• **Data listing**
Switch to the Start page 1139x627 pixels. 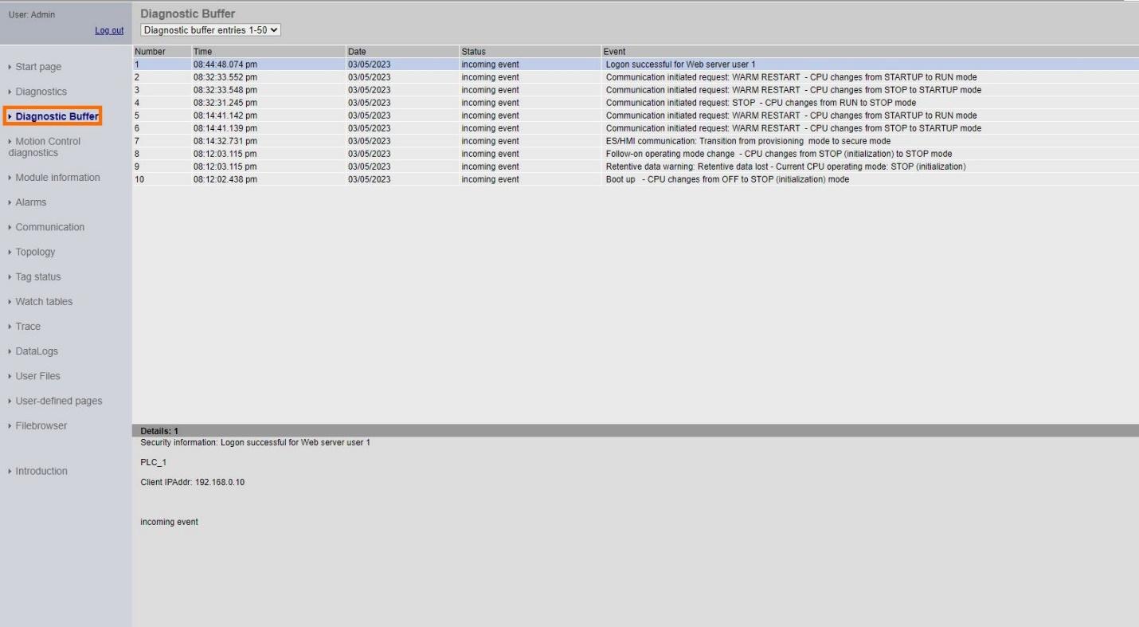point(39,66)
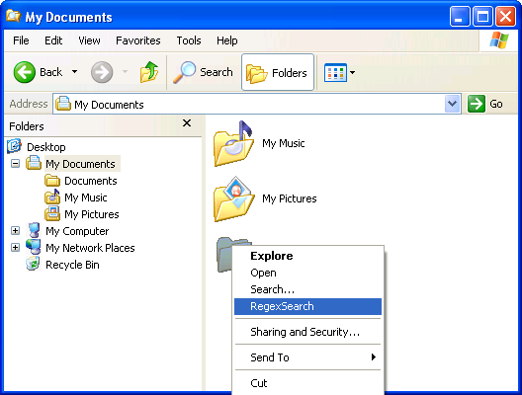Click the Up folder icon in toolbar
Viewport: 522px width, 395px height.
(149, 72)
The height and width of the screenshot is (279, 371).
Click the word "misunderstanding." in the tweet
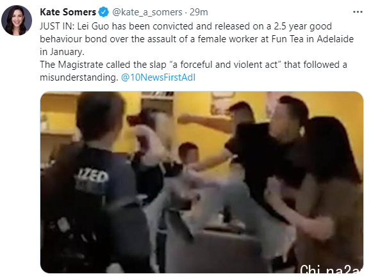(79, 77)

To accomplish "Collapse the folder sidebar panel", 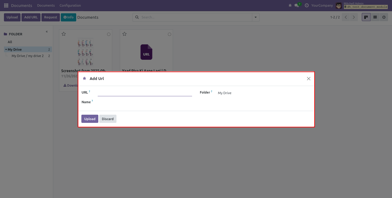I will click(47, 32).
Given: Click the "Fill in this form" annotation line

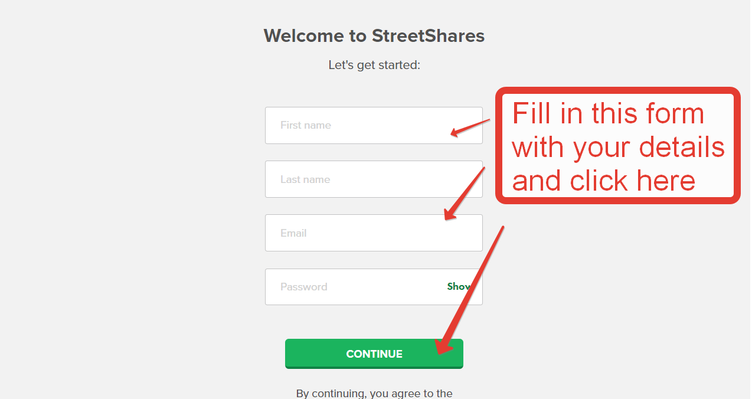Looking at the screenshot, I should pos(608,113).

• **Given task**
Copy out the records starting at the line containing "Given: Click the" and ending at the last line of the records. Leave the pictures out of your answer.

• **In response**
Given: Click the "Fill in this form" annotation line

Looking at the screenshot, I should pos(608,113).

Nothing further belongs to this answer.